Your instructions
From the line containing "Image resolution: width=860" to the last line of the data below, copy everything exactly and nothing else; pictures stay out.
- - - -
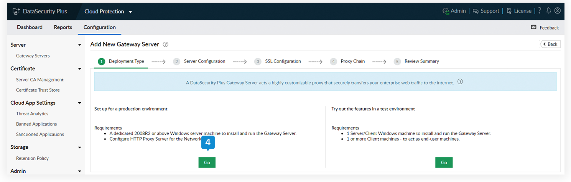Open the Support chat icon
571x182 pixels.
[476, 11]
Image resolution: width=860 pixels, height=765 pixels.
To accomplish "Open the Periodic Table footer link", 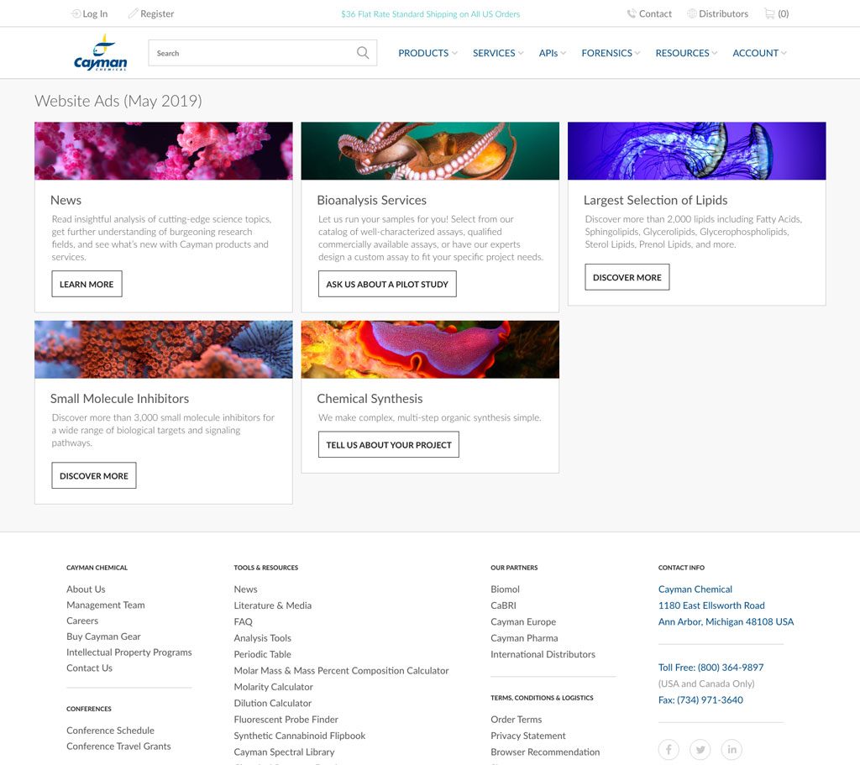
- - - -
Task output
Image resolution: width=860 pixels, height=765 pixels.
To accomplish "Open the Periodic Table footer link", 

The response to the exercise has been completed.